My touch dies.
The puck slides off my stick like it’s embarrassed for me.
Coach’s whistle shrieks again. “BENNETT.”
I bite down on my jaw and circle back.
“Hands,” Coach snaps. “You’re late.”
“I’ve got it,” I say.
“You don’t,” he says flatly. “That’s why I’m talking.”
He blows the whistle. “Next rep.”
We go again.
This time, I make myself stay inside my body.
I take the pass. I settle it. I drive wide. I cut back toward the dots and fire a shot.
Asher—our goalie, annoyingly calm even when rubber is coming at his face—tracks it clean, swallows it without a rebound like it insulted him.

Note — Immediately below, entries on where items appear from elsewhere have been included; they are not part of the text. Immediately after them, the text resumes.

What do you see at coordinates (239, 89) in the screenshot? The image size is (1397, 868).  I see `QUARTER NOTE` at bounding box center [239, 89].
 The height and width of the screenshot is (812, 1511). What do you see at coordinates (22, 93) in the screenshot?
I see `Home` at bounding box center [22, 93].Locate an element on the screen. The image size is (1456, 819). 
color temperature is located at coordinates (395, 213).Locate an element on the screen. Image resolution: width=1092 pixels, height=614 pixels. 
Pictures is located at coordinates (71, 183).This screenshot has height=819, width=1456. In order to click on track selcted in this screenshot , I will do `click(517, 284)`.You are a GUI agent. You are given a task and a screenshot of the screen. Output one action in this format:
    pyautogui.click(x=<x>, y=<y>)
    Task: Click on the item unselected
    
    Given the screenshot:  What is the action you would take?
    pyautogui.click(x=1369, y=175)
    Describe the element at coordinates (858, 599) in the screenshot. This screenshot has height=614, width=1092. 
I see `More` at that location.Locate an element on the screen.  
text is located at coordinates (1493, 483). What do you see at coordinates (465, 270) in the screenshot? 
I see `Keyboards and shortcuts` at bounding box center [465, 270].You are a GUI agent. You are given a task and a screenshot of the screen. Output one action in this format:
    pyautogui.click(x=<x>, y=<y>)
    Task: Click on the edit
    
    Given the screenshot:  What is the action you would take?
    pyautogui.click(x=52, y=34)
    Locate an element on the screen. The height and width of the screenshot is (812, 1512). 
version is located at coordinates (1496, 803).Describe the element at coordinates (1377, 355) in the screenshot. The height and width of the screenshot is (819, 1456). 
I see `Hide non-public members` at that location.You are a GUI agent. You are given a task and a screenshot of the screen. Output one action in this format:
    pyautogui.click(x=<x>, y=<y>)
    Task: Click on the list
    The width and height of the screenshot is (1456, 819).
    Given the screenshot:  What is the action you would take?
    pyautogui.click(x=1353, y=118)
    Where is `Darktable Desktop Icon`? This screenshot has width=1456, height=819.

He pops up, resets, and gives me a look that says,are you done being weird?
I am not.
But I pretend.
Coach switches us into small-area work—3-on-3 below the tops of the circles, low-to-high, quick decisions, constant pressure. It’s chaos with rules. The kind of drill that forces you to think fast or get embarrassed.
Weston chirps the entire time like his vocal cords are being held hostage.
“Bennett, pass the puck like you like us!”
“Shut up,” I snap, stealing the puck off his stick and bumping it behind the net.
Kai is in the middle like he belongs there—centers always do. He’s the hinge. The connect point. The guy who makes everyone else look like they have more time than they do.
He takes a hit, spins off it, and dishes a no-look pass into space.
I’m there because that’s my job.
I one-time it.
Asher snaps his glove up and snags it like it’s personal.
Weston throws his hands up. “RUDE.”
Asher doesn’t blink. “Shoot better.”
Weston points at him. “I hate when you talk.”
Asher’s mask hides most of his face, but you can still feel he’s unimpressed.
Coach loves it. He loves competition. He loves watching us get mean and then seeing who breaks first.
He blows the whistle and changes it up again.